- 59°46′06″N 9°54′52″E﻿ / ﻿59.768436°N 9.914325°E
- Established: 1697
- Dissolved: 1 January 2016
- Jurisdiction: Central Buskerud
- Location: Hokksund, Norway
- Coordinates: 59°46′06″N 9°54′52″E﻿ / ﻿59.768436°N 9.914325°E
- Appeals to: Borgarting Court of Appeal

= Eiker, Modum og Sigdal District Court =

Former district court in Norway

Eiker, Modum og Sigdal District Court (Eiker, Modum og Sigdal tingrett) was a district court in Buskerud county, Norway. The court was based in Hokksund. The court existed until 2016. It had jurisdiction over the municipalities of Krødsherad, Modum, Nedre Eiker, Sigdal, and Øvre Eiker. Cases from this court could be appealed to Borgarting Court of Appeal.

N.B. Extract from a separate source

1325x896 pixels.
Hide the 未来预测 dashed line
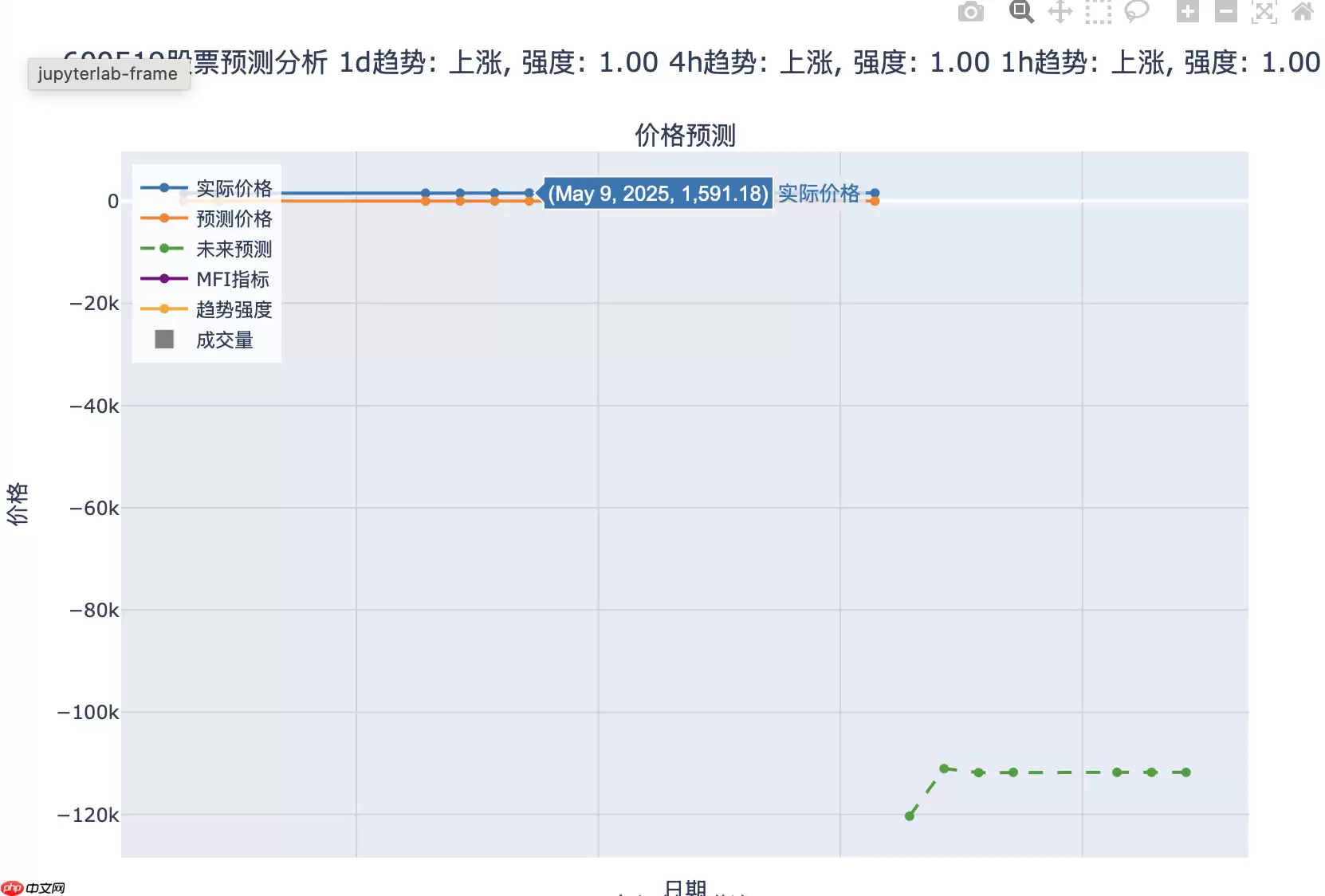pyautogui.click(x=234, y=249)
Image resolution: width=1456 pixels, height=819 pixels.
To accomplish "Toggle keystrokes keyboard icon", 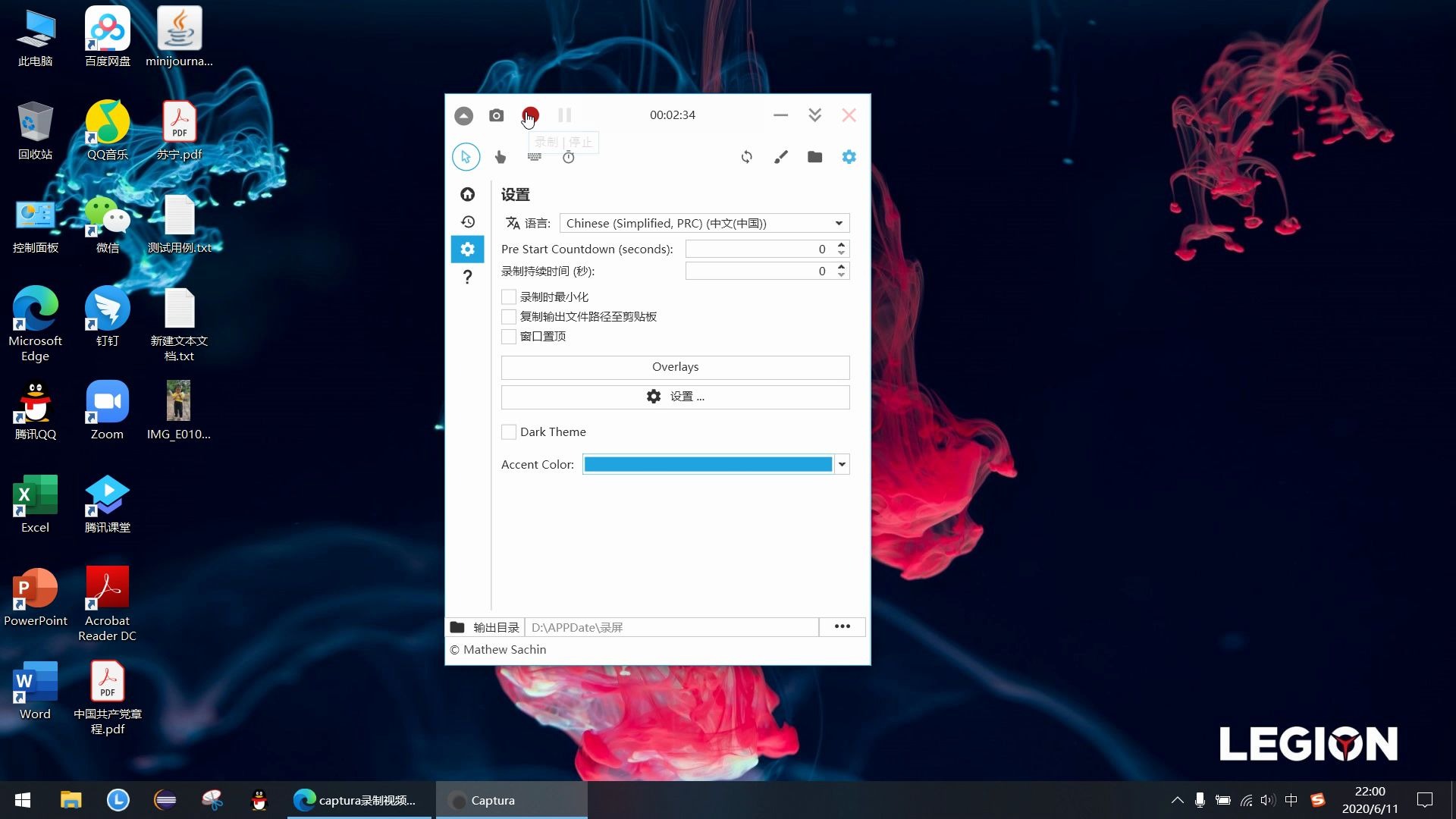I will pyautogui.click(x=535, y=157).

The court was a court of first instance. Its judicial duties were mainly to settle criminal cases and to resolve civil litigation as well as bankruptcy. The administration and registration tasks of the court included death registration, issuing certain certificates, performing duties of a notary public, and officiating civil wedding ceremonies. Cases from this court were heard by a combination of professional judges and lay judges.

==History==
This court was established in 1697, originally encompassing the Eiker, Modum, and Sigdal areas. In 1885, Eiker was divided into Nedre Eiker Municipality and Øvre Eiker Municipality. In 1901, Sigdal was divided into Sigdal Municipality and Krødsherad Municipality.

On 1 July 2016, Eiker, Modum, og Sigdal District Court was merged with the Kongsberg District Court to create the new Kongsberg og Eiker District Court.